Lachenalia barbarae, with its beautiful and delicate looking pink flowers, was initially discovered by Dr Odette Curtis, Founder and Director of the ORCT, who collected and mounted a late stage flowering specimen during her PhD research. It was later found again by our Reserve Manager Jannie Groenewald who realised that the plant was likely to be a new species. This was confirmed a year later from a type collection in the Kirstenbosch Nursery by Graham Duncan and then illustrated by botanical artist Vicki Thomas. The paper describing the species has now been published in the journal ‘Phytotaxa’.
Lachenalia barbarae was named in honour of Barbara Taylor, mother of prominent ORCT donor Oren Taylor.
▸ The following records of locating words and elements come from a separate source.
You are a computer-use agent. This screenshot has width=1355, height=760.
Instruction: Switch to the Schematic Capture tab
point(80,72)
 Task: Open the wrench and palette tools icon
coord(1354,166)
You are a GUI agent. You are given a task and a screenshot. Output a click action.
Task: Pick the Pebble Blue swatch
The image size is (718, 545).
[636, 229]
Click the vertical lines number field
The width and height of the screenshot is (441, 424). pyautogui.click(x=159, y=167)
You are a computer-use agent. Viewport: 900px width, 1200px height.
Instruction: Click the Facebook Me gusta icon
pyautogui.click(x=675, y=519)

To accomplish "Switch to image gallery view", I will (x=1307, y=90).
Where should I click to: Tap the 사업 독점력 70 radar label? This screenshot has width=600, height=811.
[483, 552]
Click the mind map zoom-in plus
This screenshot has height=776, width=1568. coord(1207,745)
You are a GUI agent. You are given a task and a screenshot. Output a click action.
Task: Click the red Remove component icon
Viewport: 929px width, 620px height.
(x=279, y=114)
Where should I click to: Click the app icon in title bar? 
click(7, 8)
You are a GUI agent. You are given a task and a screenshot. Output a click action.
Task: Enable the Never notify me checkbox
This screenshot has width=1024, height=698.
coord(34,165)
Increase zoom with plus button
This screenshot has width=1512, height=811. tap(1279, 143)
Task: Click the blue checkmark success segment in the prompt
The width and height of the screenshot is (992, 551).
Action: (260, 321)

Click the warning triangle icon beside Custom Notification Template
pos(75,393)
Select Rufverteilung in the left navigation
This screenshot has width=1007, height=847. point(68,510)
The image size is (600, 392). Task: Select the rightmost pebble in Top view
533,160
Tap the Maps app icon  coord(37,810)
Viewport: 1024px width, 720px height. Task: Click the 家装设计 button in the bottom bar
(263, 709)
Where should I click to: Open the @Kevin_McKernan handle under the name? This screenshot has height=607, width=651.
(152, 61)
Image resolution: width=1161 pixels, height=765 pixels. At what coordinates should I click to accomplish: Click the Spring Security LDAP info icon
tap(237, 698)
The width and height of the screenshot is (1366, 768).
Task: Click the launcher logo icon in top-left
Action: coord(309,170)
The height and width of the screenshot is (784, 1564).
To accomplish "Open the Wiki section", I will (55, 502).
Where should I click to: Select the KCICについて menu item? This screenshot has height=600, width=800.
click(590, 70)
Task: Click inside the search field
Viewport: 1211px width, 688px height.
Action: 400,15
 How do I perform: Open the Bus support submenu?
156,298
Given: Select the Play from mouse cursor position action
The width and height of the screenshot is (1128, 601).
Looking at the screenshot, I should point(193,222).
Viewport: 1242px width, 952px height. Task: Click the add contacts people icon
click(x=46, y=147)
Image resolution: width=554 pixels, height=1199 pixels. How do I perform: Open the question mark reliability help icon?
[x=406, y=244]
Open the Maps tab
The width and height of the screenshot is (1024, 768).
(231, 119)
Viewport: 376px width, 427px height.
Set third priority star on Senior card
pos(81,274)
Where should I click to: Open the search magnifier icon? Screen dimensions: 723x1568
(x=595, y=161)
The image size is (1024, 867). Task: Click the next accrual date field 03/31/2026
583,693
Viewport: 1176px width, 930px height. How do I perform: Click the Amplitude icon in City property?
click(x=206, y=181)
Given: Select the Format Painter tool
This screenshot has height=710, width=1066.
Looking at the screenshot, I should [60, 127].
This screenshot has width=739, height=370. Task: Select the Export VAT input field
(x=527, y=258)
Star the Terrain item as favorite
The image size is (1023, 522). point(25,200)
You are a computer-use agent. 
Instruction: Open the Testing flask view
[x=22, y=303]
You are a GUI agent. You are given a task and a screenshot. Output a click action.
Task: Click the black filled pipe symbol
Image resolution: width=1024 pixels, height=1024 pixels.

Oren is one of the Trust’s most loyal supporters in its vital work of conserving the Critically Endangered Renosterveld of the Overberg to date. In 2012 he purchased the naming rights at auction of a new Renosterveld Hesperantha species discovered. This species was named Hesperantha kiaratayloriae after Oren’s daughter.
Lachenalia barbarae had likely eluded scientists for so long as a result of its unusual flowering time. While most Overberg Renosterveld plant species flower during late winter and spring, this species flowers in December to January at the hot and dry height of summer when few people are exploring the veld. It is known at present from just one locality and is therefore Critically Endangered on the Red List of South African plants. It is likely that both its specialist habitat and habitat loss through transformation for agriculture have both played a part in its now highly restricted distribution. Ongoing monitoring and effective conservation are needed to ensure this species survives in perpetuity and does not move closer to extinction along with one in five of the world’s plant species.
Above: Aspalathus quartzicola. This species, like Aspalathus quartzicola, grows on quartz patches within Rûens Shale Renosterveld. It is visited by the small common hairtail butterfly Athene definita (Lycaenidae) and a small, unidentified solitary wasp. Another amazing discovery again highlighting the importance of the ORCT’s work in conserving what remains of our beautiful and biodiverse Overberg Renosterveld.